* START DATA PROVIDED *
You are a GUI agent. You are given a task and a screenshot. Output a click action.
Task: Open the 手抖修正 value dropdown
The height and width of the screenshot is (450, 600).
* END DATA PROVIDED *
* START DATA PROVIDED *
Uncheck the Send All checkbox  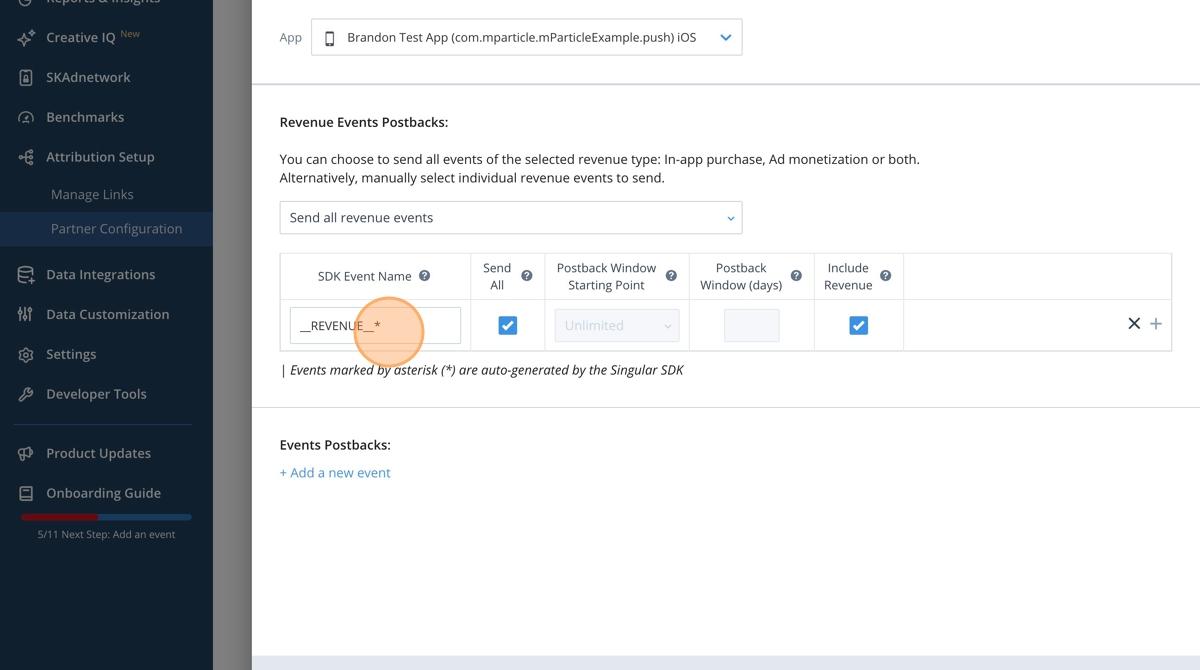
* END DATA PROVIDED *
* START DATA PROVIDED *
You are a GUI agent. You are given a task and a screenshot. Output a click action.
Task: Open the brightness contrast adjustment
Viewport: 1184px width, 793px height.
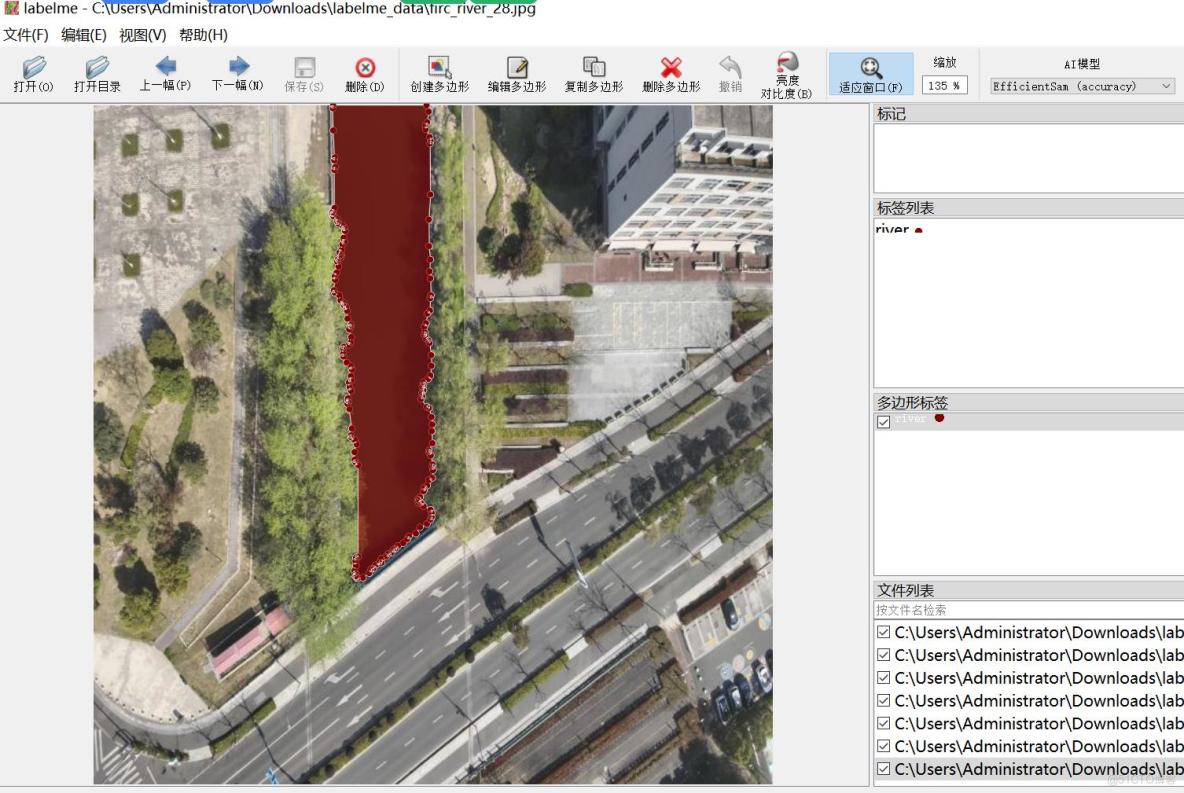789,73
* END DATA PROVIDED *
### BRIEF
List each line of the records that contains the word "width". Case counts.

### RESULT
The height and width of the screenshot is (450, 600).
Viewport: 1184px width, 793px height.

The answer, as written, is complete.